Utilizing Distributed Disaggregated Chassis (DDC) for Back-End AI Networking Fabric

Why do we have congestion in AI workloads?

A compute array runs a distributed application. The workload processed by that application is wisely divided among multiple machines. This is typically done by a job scheduler that is usually an automated tool; the job scheduler should be aware of the array’s state in every given moment as well as the capabilities of each machine and its availability to take part in the next dispatched job. That’s a complicated sentence – but hey, it’s a complicated task.

A naive implementation will be one that uses a trivial scheduler, which either is not fully automated or lacks the ability to allocate a fine portion of the compute engine. A great implementation will have all the attributes mentioned in the previous paragraph.

Once a job starts, data flows within the array. The traffic pattern, data size and duration all depend on the running job. It’s up to the network (the thing that connects those hundreds of compute devices) to provide the adequate resources that will enable the shortest job completion time (JCT).
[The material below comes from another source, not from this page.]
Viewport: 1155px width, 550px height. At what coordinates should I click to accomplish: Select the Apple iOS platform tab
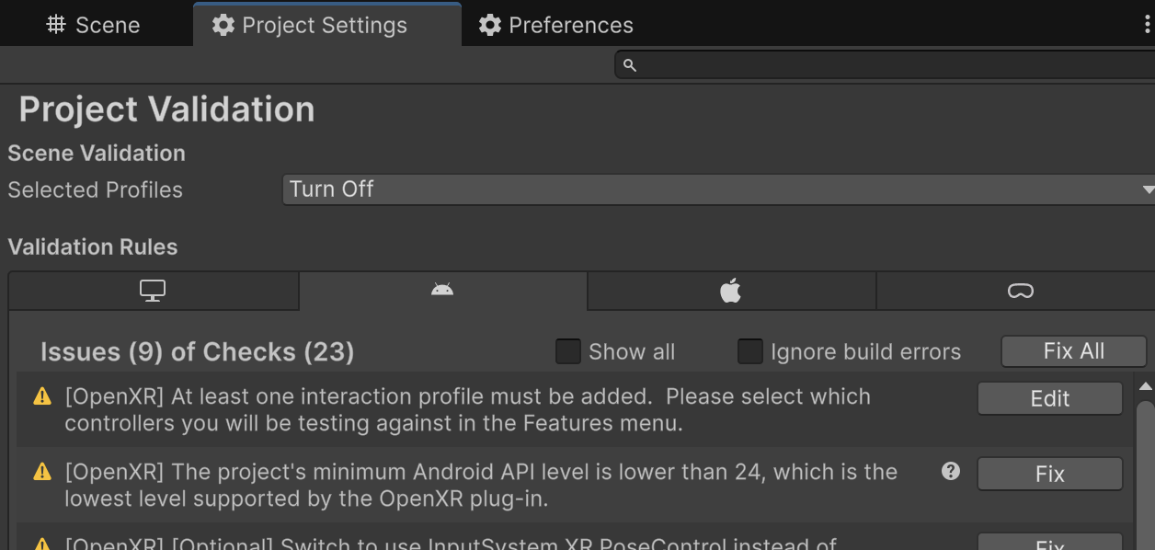coord(730,291)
You alert readers may have noticed that the scheduler doesn’t do anything about the network besides assume that it’s perfect. Anything below “perfect” will result in network nodes getting more traffic than they can handle – a phenomenon known as network congestion.

Traditional data centers are connected to a naive Ethernet network. The utilization of links in such data centers and the impact of a packet being delayed or lost are minimal. Such networks are built with simple (and low-cost) Ethernet hardware and run free open-source software, which makes sense in a use case where failure impact is minute.

Taking this naive Ethernet approach for use as the interconnect in a large compute array – where traffic patterns are much larger and the impact of flaws is huge – is very expensive. Compute devices are costly. A flawed network causes these compute elements to work in idle. In an array worth $100M, 20% idle time is $20M of wasted CapEx and OpEx. If the network cost is $1M (for simple boxes and free software), its actual cost is $21M. Conversely, a $10M network that cuts down the idle compute cycles to 5% has an actual cost of $15M, which is in fact $6M cheaper than the naive Ethernet option.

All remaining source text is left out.